Nixon’s hostility towards the civil rights movement, the protest movement, and liberals was well-known and, according to Martschukat, very much accounted for him being elected. Nixon saw his task in strengthening the “forgotten American,” the one who obeys to the law, pays taxes, works from 9 to 5 and goes to church regularly. This did not include African Americans living on welfare. They were more and more singled out and negatively recognized by the white public – all being equated with those rampaging and engaging in criminal behavior (Martschukat 143).
Hence, since the conservative party had stirred the Americans’ fear of “disorder, chaos and crime,” the mood at the beginning of the 70s was marked by the longing for an orderly society dominated by values like justice and Christianity. In addition to this, a constantly rising murder rate increased the fear of crime and complicated the endeavors to abolish capital punishment (Martschukat 144).
Nevertheless, abolitionists saw their chance of attacking capital punishment in a package of four cases3 commonly referred to as Furman v.
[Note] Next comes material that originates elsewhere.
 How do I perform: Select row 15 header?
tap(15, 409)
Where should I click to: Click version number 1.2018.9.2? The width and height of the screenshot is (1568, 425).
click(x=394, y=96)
Georgia . These cases were selected because they contained many typical elements. All four appeals, for example, dealt with black defendants and white victims, two of whom were murdered and two raped. In the Furman case, the defendant had shot a man through a closed door while he was trying to break into the house. Even though the defendant was declared unable to cooperate with his lawyer, the trial took place and Furman was sentenced to death (Martschukat 138).
In Furman v. Georgia and the other three cases, the core argument against capital punishment needed to be one that was just as valid in a flawlessly functioning state. Otherwise, the justices may not declare capital punishment in itself unconstitutional but just the dysfunction of the surrounding procedures. Therefore, the defendants’ attorneys claimed that “death penalty, as administered in the second half of the twentieth century, was inconsistent with evolving standards of decency.” To support this, they also held arguments like that of tragic errors too often made in death sentences, psychological torture of death row inmates in answer to the lengthy trial period, and the unjustifiably selective decision of who to sentence to death and who not (Haines 37).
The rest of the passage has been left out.